WHAT IS NEEDED:
Copy the lines below that contain "agent".

MATERIAL PROVIDED:
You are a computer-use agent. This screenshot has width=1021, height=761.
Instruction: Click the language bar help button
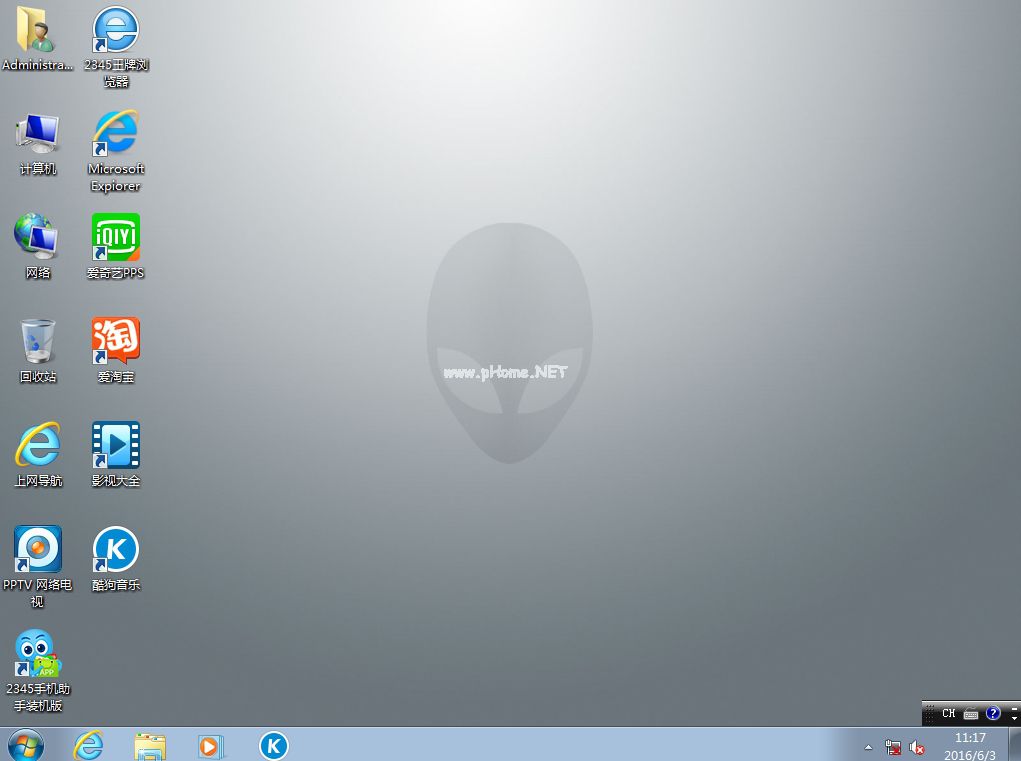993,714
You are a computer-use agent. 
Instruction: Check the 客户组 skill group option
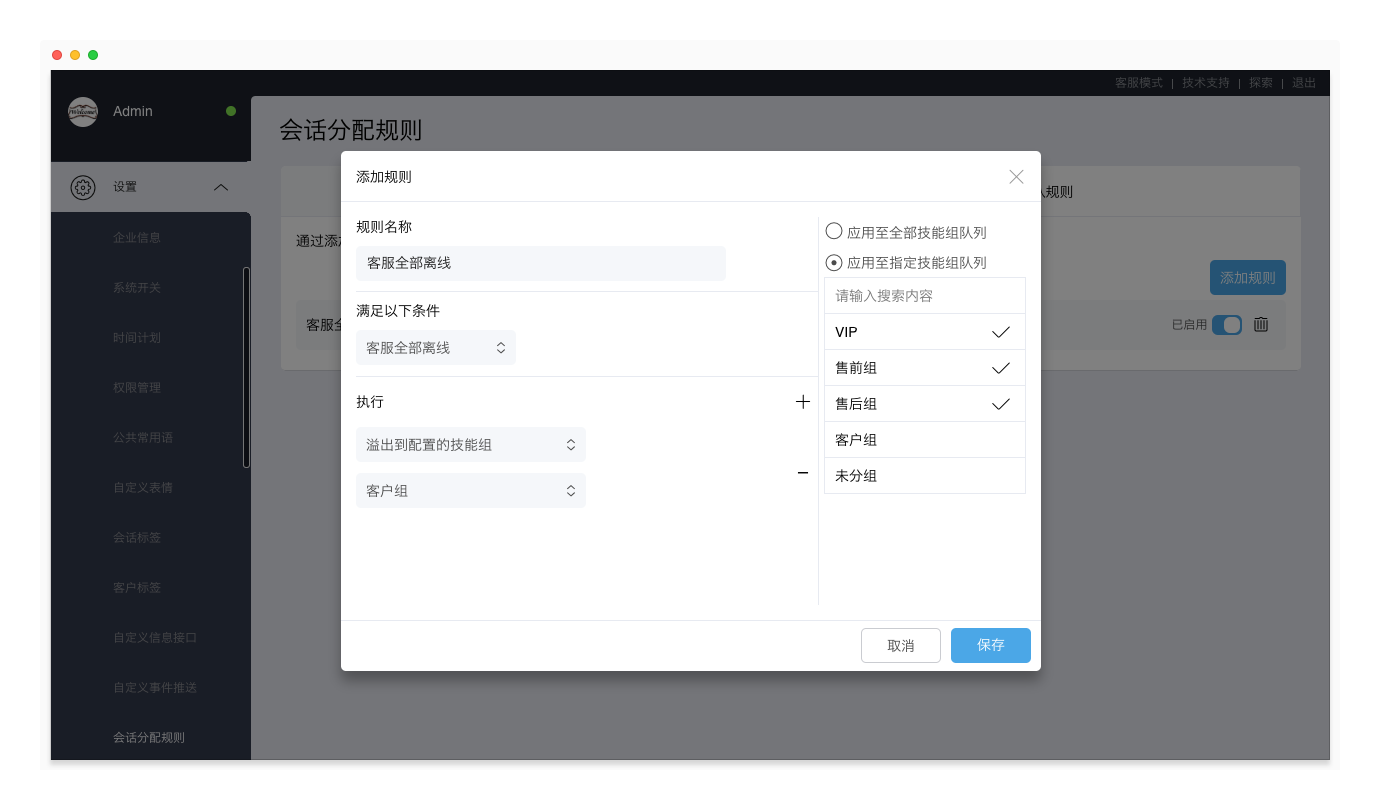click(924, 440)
--
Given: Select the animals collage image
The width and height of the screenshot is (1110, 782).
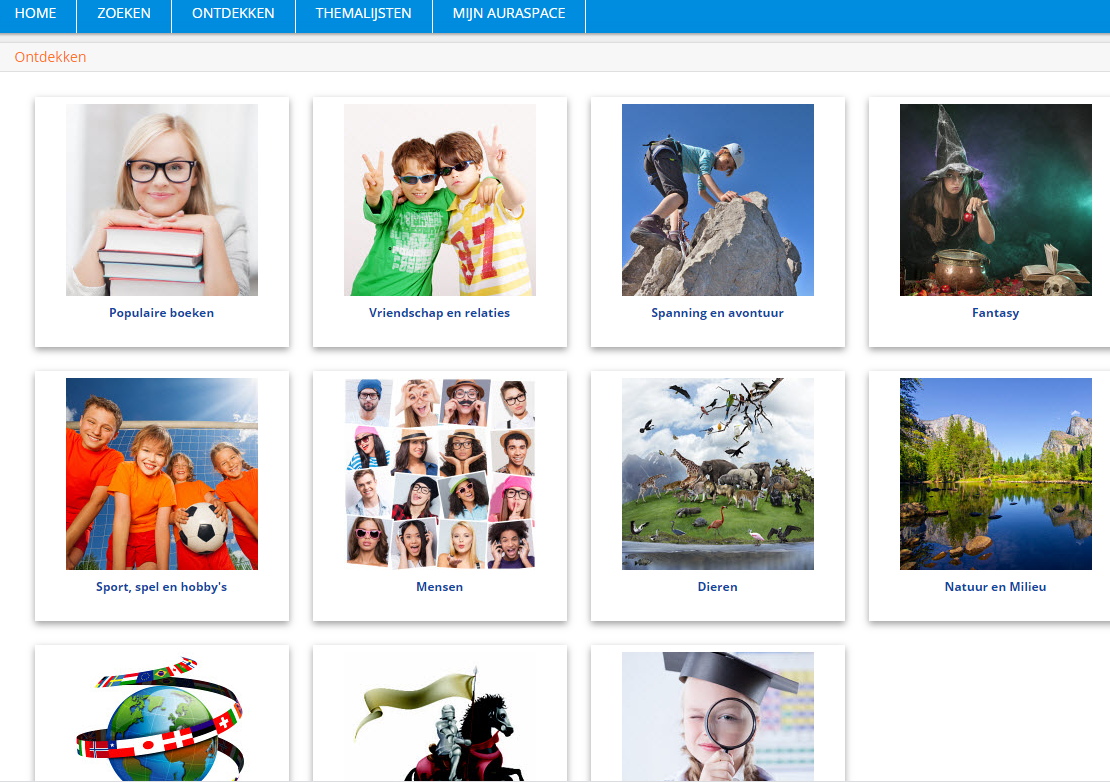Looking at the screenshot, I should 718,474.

ANSWER TO THE PROBLEM:
You are a computer-use agent. This screenshot has width=1021, height=761.
You are a computer-use agent. 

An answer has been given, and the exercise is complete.